Reste à savoir dans quelles conditions il le fera car les cas de figures sont différents selon les pays comme l'a expliqué la cheffe du Parquet européen Laura Codruța Kövesi, ce jeudi lors du Forum économique de Delphes en Grèce.

"Lorsque la Pologne a fait part à la Commission européenne de son souhait de rejoindre le Parquet européen, celle-ci a décidé que le Parquet serait compétent dès sa création en 2021. Il s'agissait donc d'une sorte de compétence rétroactive, et elle en avait tout à fait le droit. Lorsque la Suède a adhéré, elle a déclaré que la compétence du parquet serait établie au moment de l'adhésion, de sorte qu'elle s'appliquerait aux crimes commis après l'adhésion. Il y a deux voies différentes vers le Parquet européen. Nous verrons ce que la Hongrie choisira", a-t-elle expliqué.

La Procureure européenne en chef, Laura Codruța Kövesi en 2025
La Procureure européenne en chef, Laura Codruța Kövesi en 2025 AP Photo

Laura Codruța Kövesi a précisé que la durée du processus d'adhésion dépendait en premier lieu du Parlement hongrois, puisqu'une loi d'application des règles du parquet européen doit être adoptée. Cependant, le Parquet attendrait déjà avec impatience l'adhésion de la Hongrie, selon elle.
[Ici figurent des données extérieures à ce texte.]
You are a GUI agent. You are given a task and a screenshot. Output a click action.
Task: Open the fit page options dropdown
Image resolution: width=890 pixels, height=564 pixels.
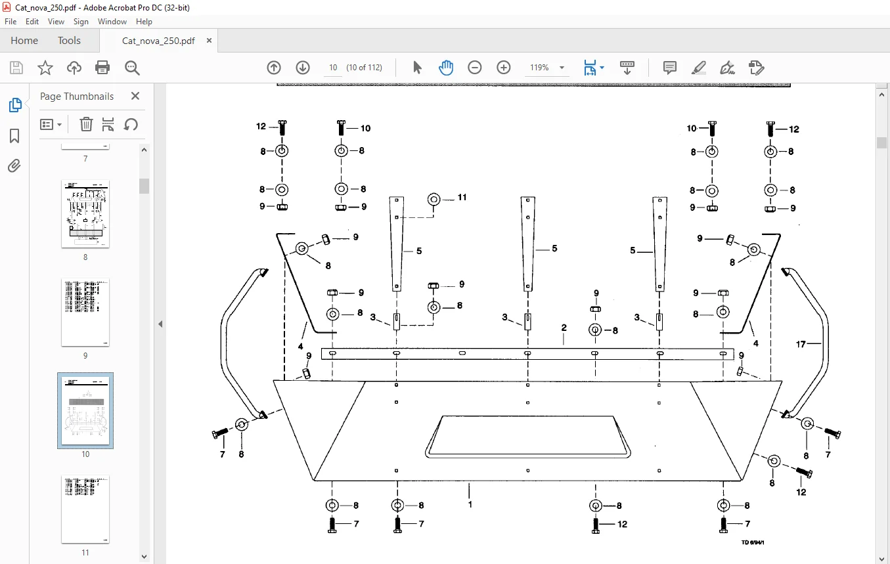[594, 68]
"En ce qui concerne le bureau du procureur, je peux vous dire que nous sommes prêts. Quelle que soit l'aide dont nos collègues hongrois ont besoin, nous pouvons la leur apporter", a promis le procureure générale lors de la conférence de presse.

Seules les affaires impliquant des fonds européens peuvent être traitées par le Parquet

Le Parquet européen compte actuellement 24 États membres, seuls l'Irlande, le Danemark et la Hongrie ne l'ayant pas encore rejoint. Sa compétence est assez limitée : il ne peut poursuivre que les fraudes au budget de l'UE et les crimes contre les intérêts financiers de l'UE, mais pas les autres affaires de corruption.
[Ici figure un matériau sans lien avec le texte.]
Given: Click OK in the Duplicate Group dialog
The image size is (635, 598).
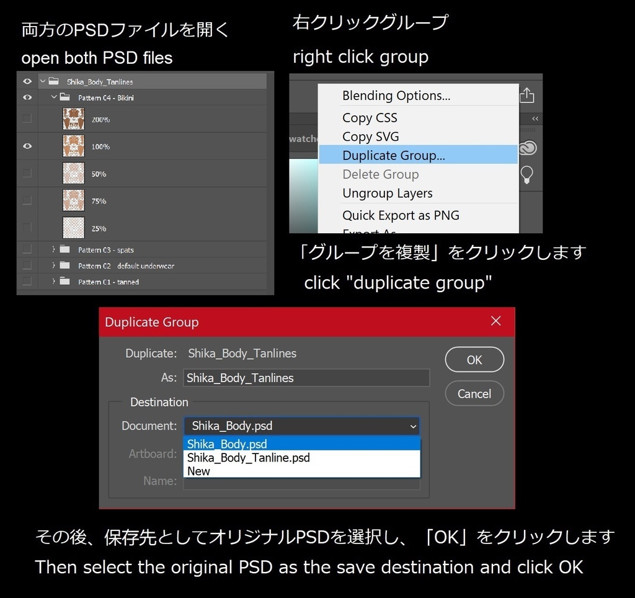Looking at the screenshot, I should 474,360.
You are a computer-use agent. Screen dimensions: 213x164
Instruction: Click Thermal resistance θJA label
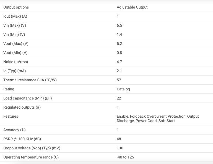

Le Premier ministre sortant Viktor Orbán s'est opposé à l'adhésion de la Hongrie au Parquet européen tout au long de son mandat, arguant que cela porterait atteinte à la souveraineté de la Hongrie.

Cependant, Péter Magyar a régulièrement déclaré pendant la campagne électorale qu'il prendrait l'initiative d'adhérer s'il arrivait au pouvoir, et il a réitéré cette déclaration après les élections.